- Folha de S. Paulo
Em períodos de crise as pessoas reduzem seu apetite pelo aventureirismo
Qual o efeito da pandemia sobre os humores do eleitorado? A julgar por sinais que vão pipocando aqui e ali, não é absurdo esperar um refluxo da onda antissistema que, nos últimos anos, varreu várias democracias, levando à eleição de líderes populistas de direita.

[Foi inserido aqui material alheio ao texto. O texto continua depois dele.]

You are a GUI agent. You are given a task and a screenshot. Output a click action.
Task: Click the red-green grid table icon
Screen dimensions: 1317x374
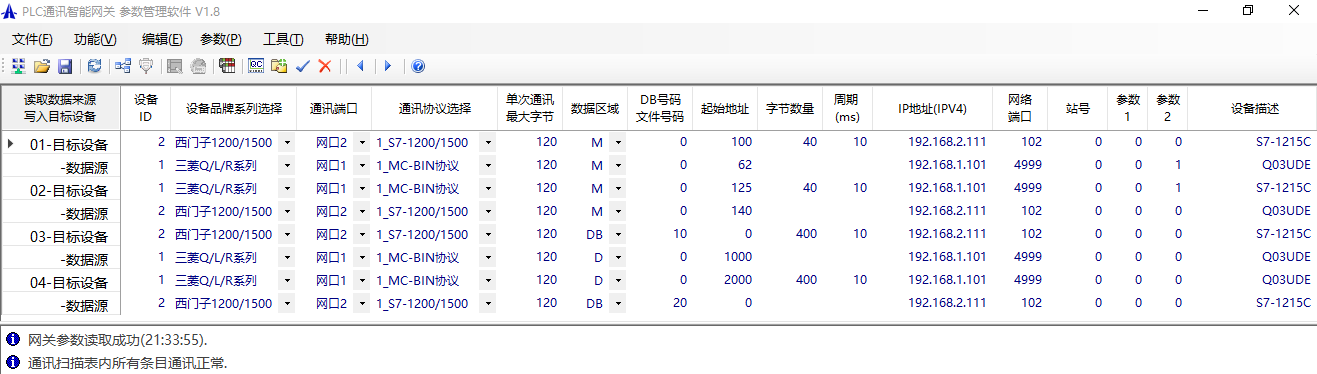click(x=227, y=66)
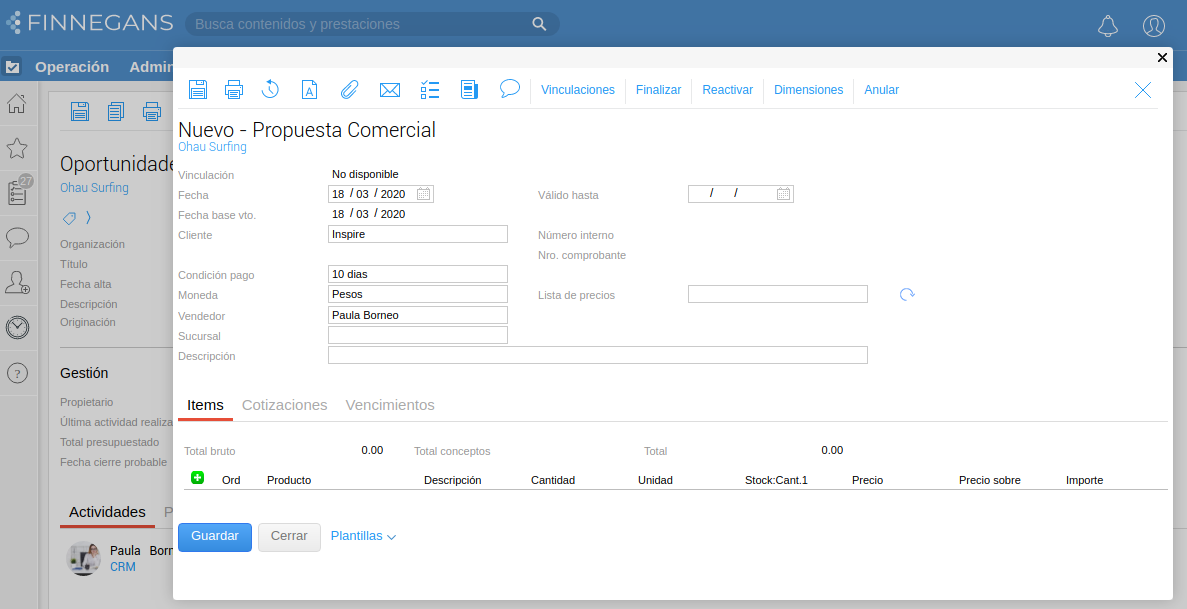Click the save diskette icon in modal toolbar
Screen dimensions: 1187x609
[198, 90]
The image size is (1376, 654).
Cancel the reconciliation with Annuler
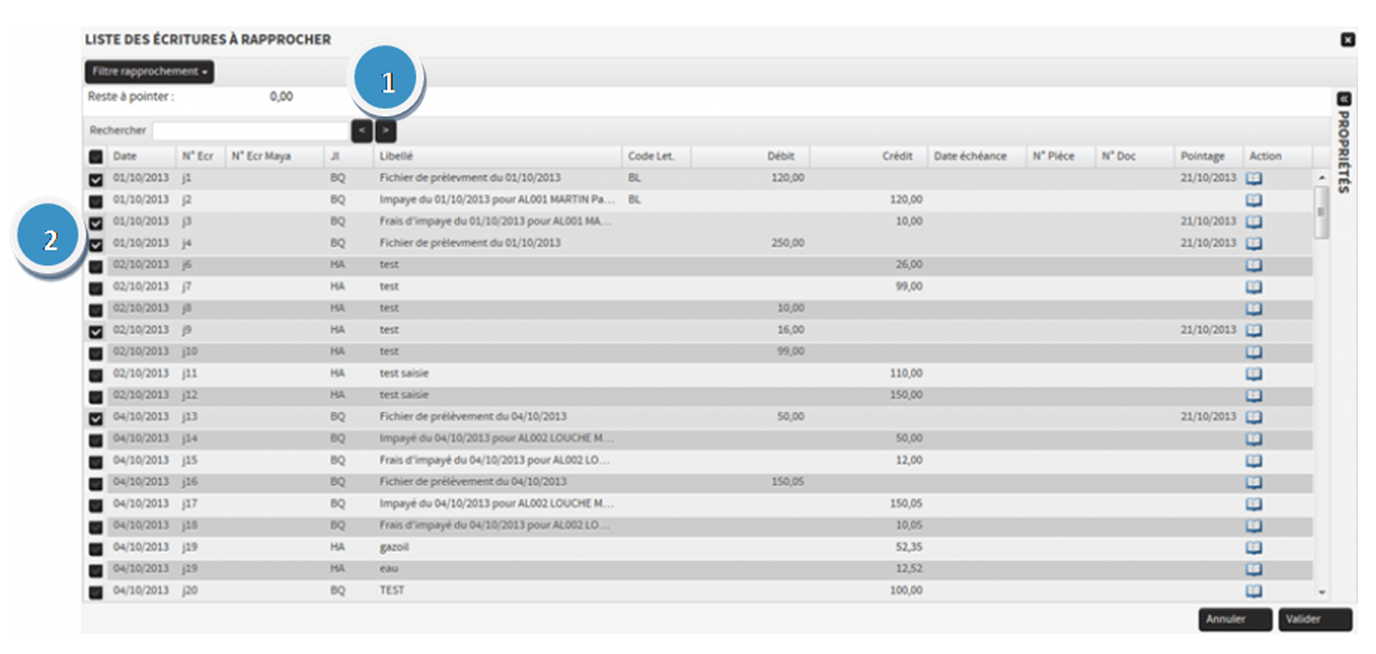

E quais são esses sinais? Na Polônia, o presidente nacionalista Andrzej Duda, que esperava uma reeleição tranquila, ficou aquém dos 50% e terá de enfrentar um segundo turno contra o liberal Rafal Trzaskowski. A não vitória de Duda representa uma derrota para o PiS, o partido que vem esticando a corda da democracia polonesa.
Nos EUA, pesquisas de intenção de voto pintam um quadro cada vez mais difícil para a reeleição de Donald Trump, que, antes da pandemia, era visto como candidato com grande chance de permanecer mais quatro anos no cargo.
Aqui no Brasil, a aprovação ao governo de Jair Bolsonaro segue estável em níveis baixos (32%), mas o que chama mesmo a atenção, como mostrou o Datafolha, é o apoio inédito dos eleitores à democracia (75%) e a outros marcos civilizacionais, como a rejeição à tortura.
É preciso cautela ao tentar inferir tendências políticas com alcance global, em especial quando se utilizam dados cheios de ruído, como resultados eleitorais discretos e pesquisas de opinião. Ainda assim, creio ser possível vislumbrar a formação de uma onda mais pró-institucional.
É normal que, durante períodos de crise, quando a incerteza aumenta muito, as pessoas reduzam seu apetite pelo aventureirismo e recorram ao que já funcionou no passado, sejam partidos políticos, seja o saber técnico. É alvissareiro, nesse sentido, o forte aumento do prestígio de especialistas constatado pelo Datafolha. Em 2014, apenas 13% dos brasileiros achavam que técnicos deveriam ser ouvidos pelo governo antes de decisões importantes. Agora são 42%.
É claro que é possível que tudo isso não passe de "wishful thinking".